Exercise objective - All of the records should come back exactly as written.

Materials provided below:

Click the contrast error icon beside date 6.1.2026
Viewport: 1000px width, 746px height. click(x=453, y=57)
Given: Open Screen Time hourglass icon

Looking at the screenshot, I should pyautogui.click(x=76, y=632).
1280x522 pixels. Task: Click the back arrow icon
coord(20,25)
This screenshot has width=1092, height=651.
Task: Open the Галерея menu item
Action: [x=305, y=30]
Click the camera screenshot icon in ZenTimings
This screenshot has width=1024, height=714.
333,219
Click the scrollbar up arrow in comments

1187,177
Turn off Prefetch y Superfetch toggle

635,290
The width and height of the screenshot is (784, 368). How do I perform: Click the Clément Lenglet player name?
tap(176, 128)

End of Materials provided.

Exercise solution -
Click the contrast error icon beside date 6.1.2026
Viewport: 1000px width, 746px height. click(x=453, y=57)
Given: Open Screen Time hourglass icon

Looking at the screenshot, I should pyautogui.click(x=76, y=632).
1280x522 pixels. Task: Click the back arrow icon
coord(20,25)
This screenshot has width=1092, height=651.
Task: Open the Галерея menu item
Action: [x=305, y=30]
Click the camera screenshot icon in ZenTimings
This screenshot has width=1024, height=714.
333,219
Click the scrollbar up arrow in comments

1187,177
Turn off Prefetch y Superfetch toggle

635,290
The width and height of the screenshot is (784, 368). How do I perform: Click the Clément Lenglet player name?
tap(176, 128)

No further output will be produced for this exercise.